The whole transaction is mired in something difficult to explain, a conundrum of sorts even after the US Embassy’s diplomatic intervention- a lifeline which helped Castle minders as they desperately spread the word, “even the US embassy has stated that there was an error”.
It was an interesting attempt at shielding Uncle Sam from the brouhaha of local politics. Whether or not the Ghanaian First Lady and indeed her husband, have been cleared of any malfeasance, Ghanaians are the best judges.

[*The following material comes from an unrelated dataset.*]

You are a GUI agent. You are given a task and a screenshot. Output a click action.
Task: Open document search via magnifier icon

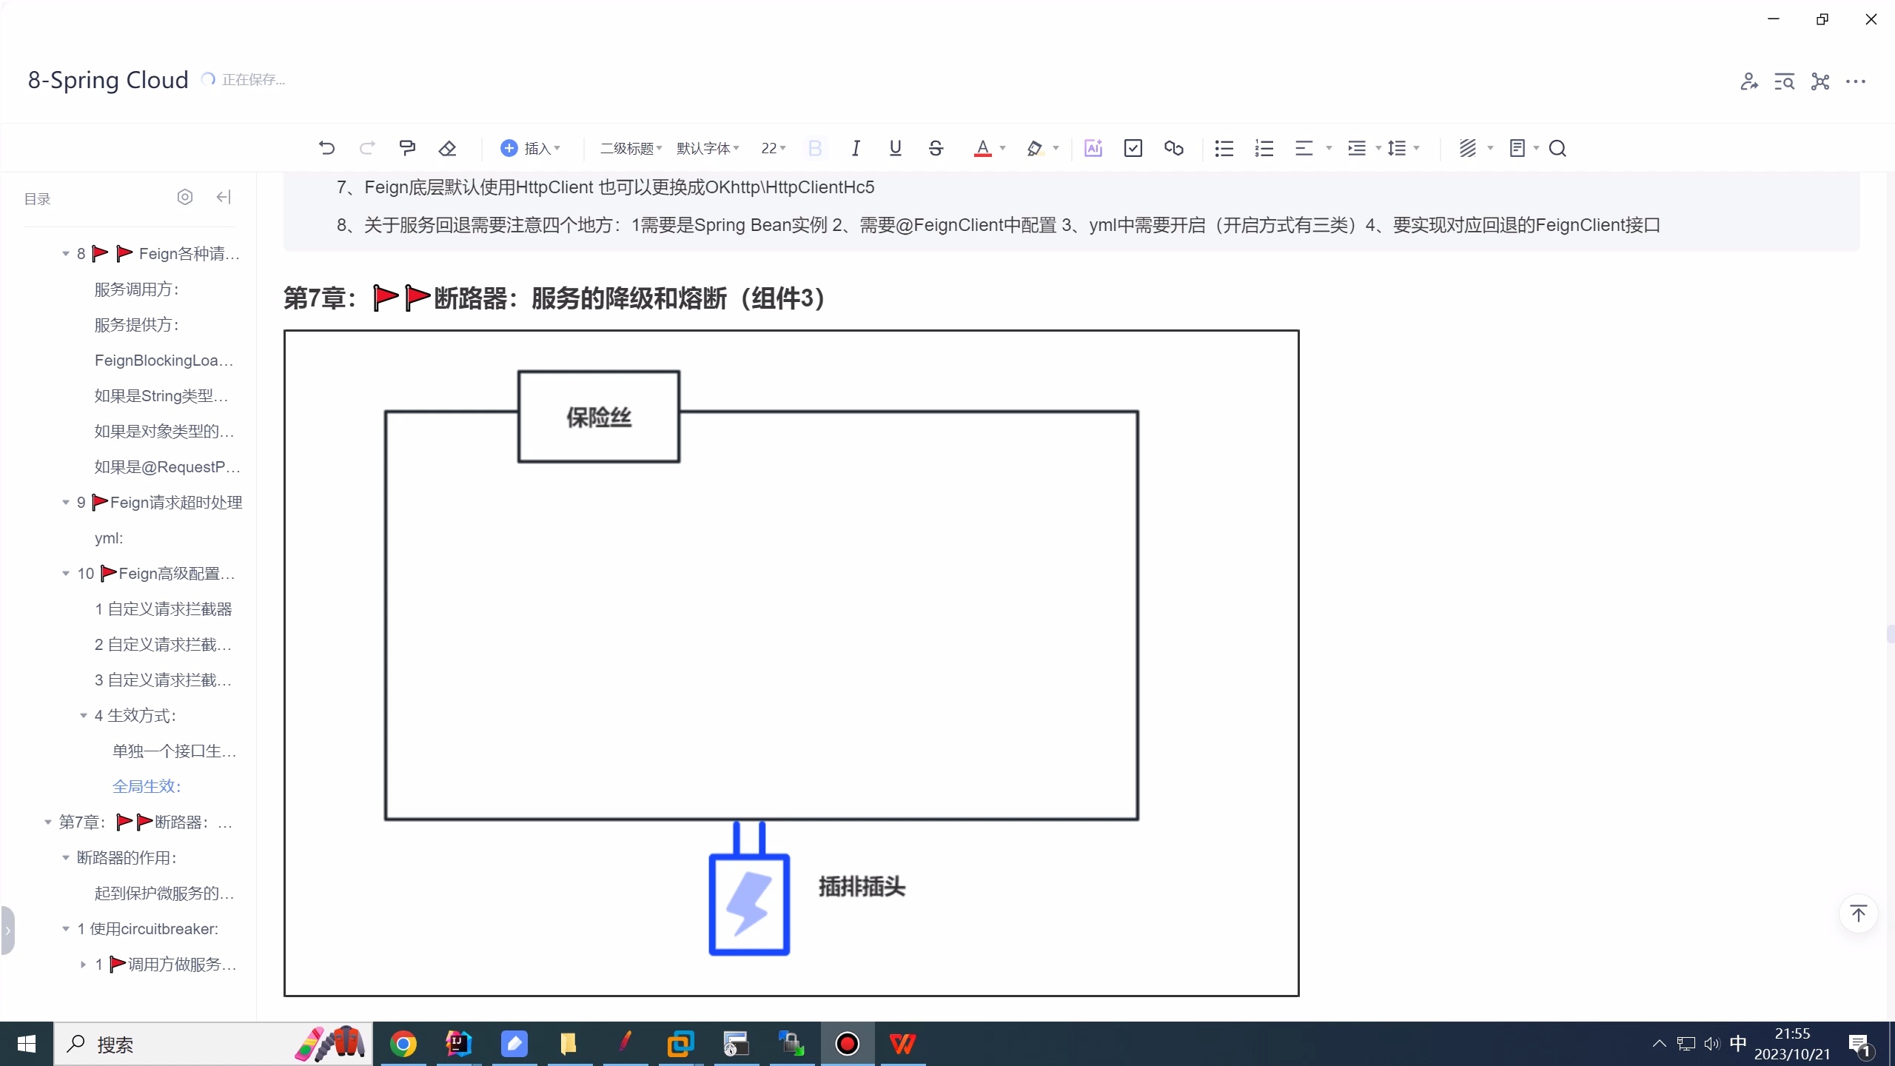(x=1557, y=149)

Evidently, the transaction is anything but clean, no matter how much effort is brought to bear on the political fester by Castle minders.
There was a “commissioning” for the manufacture of an article of value, the final product of which was actually delivered on behalf of the Republic of Ghana, as evidenced by the records of the Federal Register.
Some lapses are said to have occurred in the whole enterprise, as explained by a man speaking on behalf of the company which organized the production through Backes & Strauss.
This, the spokesman claims, would be rectified as soon as possible, a subtle admission that something went wrong along the line. The Castle minders have not helped matters by seeking to impute malice in the manner in which non-NDC persons are interrogating the questionable transaction.
In one of the usual abrasive debates over topics of this nature, two names were dropped to underscore the politics in the whole thing- one, a supposed NPP sympathizer and the other an NDC man. The two are alleged to be linked with the company which did the commissioning.
As it sits in the array of gifts to the White House, the Ghana-flag embedded wristwatch would forever remain, perhaps the most controversial gift to be donated to the US Presidential residence in recent history.
But for breaching diplomatic ethics, perhaps, the gift would have been returned to its origin given the confusion surrounding it so far.
By the time this week is exhausted, we would not be surprised if the US embassy fires another rejoinder or statement in another attempt to douse the fire stoked by the $48,000 Star of Ghana memento.
There is a Castle connection to the transaction and this is the fault line underpinning the gesture. If Shakespeare’s comedy “Much Ado Nothing” is confusion-laden, the Star Of Ghana is a political explosion, the fine details of which are yet to come out.